START Task input

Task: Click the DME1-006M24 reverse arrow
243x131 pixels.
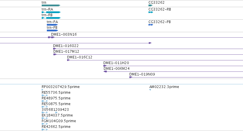Action: tap(105, 71)
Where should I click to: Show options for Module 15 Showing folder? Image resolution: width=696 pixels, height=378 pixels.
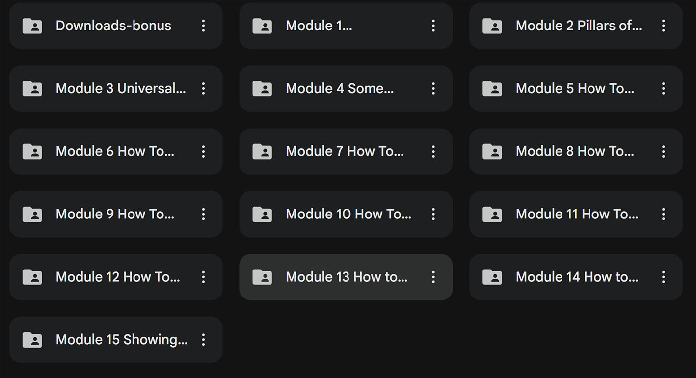pos(203,340)
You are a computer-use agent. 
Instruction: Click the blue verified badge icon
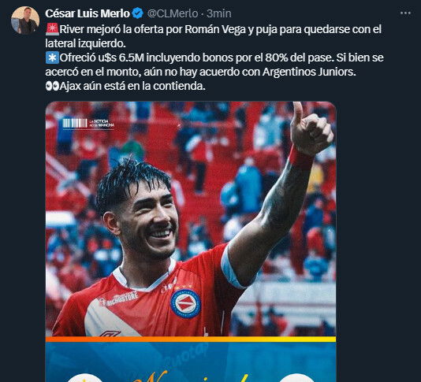click(x=138, y=13)
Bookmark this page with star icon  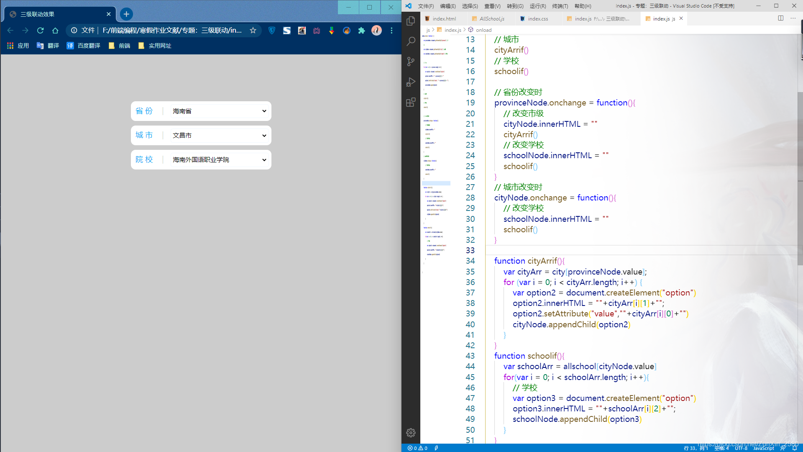253,31
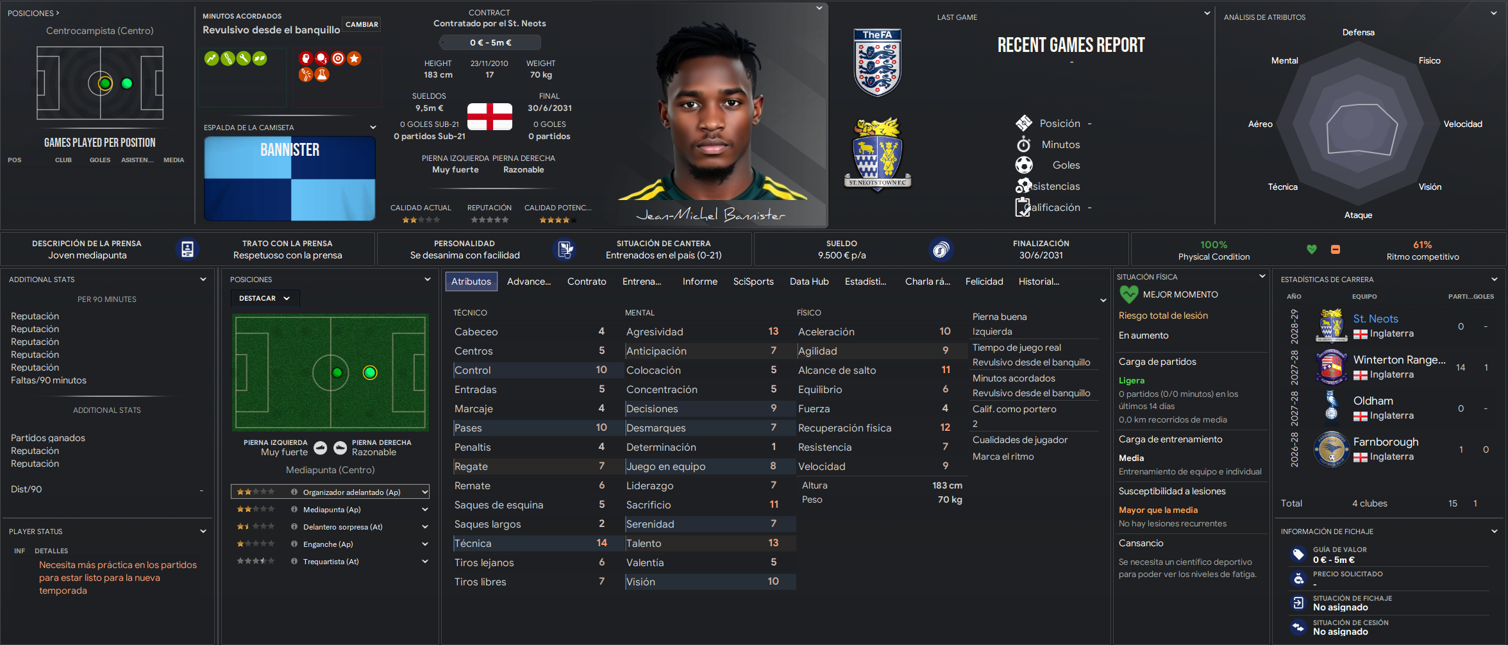The image size is (1508, 645).
Task: Collapse the Additional Stats panel
Action: tap(203, 280)
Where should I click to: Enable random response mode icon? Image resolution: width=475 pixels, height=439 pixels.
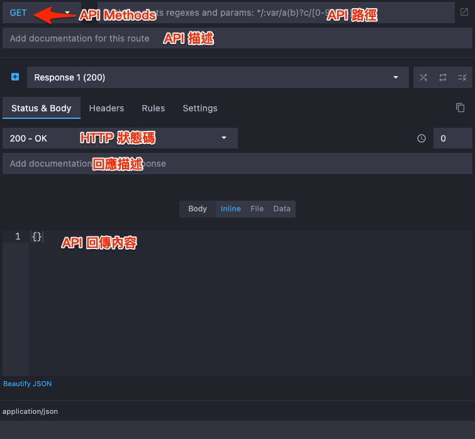pyautogui.click(x=423, y=77)
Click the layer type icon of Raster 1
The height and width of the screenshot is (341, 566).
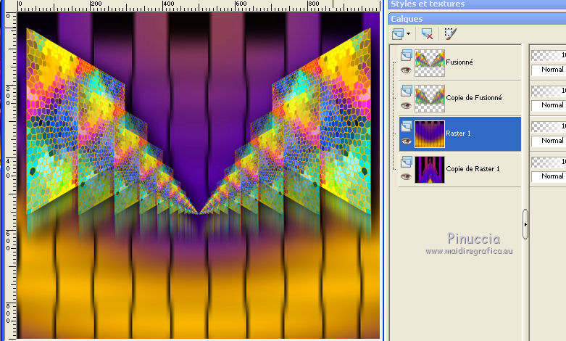[x=406, y=126]
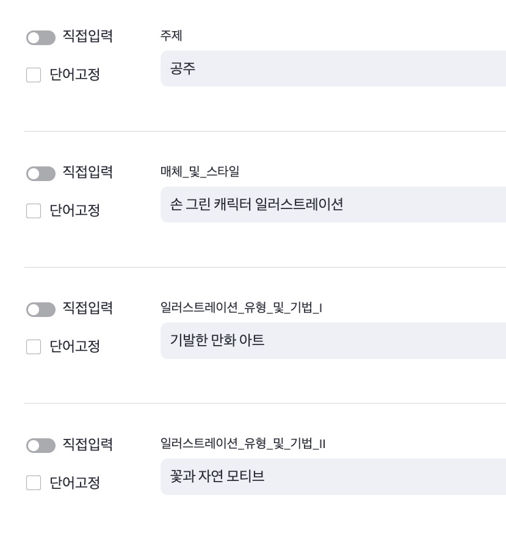
Task: Click the 꽃과 자연 모티브 input field
Action: [x=333, y=476]
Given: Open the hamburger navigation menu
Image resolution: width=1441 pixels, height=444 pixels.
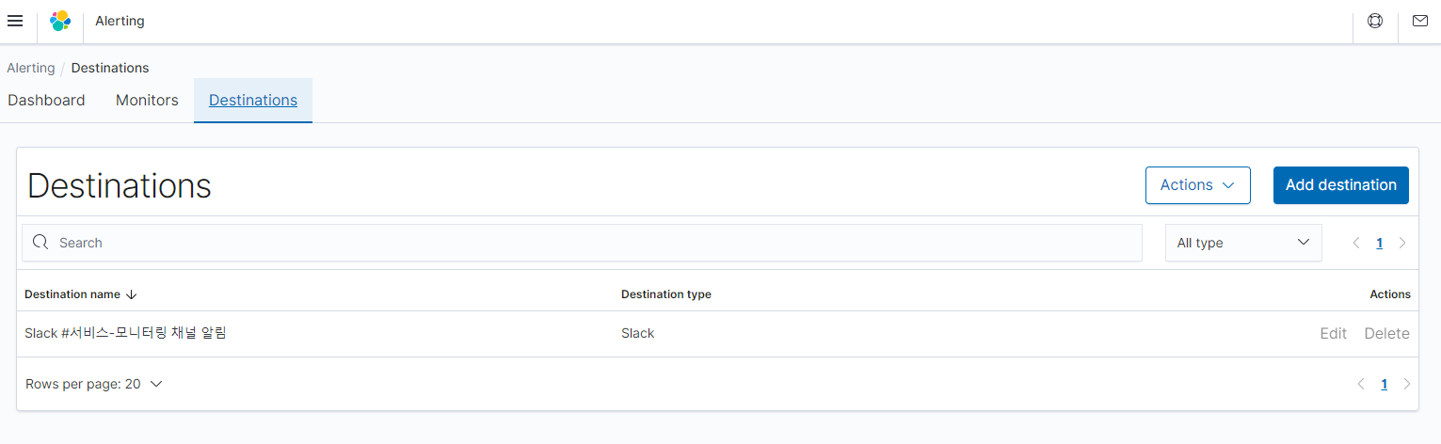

END Task input

The problem –
Could you extract the part of the data that starts with the line containing "Given: Open the hamburger navigation menu" and runs through the end of the data, reproducing those lines unchanged and leaving out the pictures?

Task solution –
Given: Open the hamburger navigation menu
Image resolution: width=1441 pixels, height=444 pixels.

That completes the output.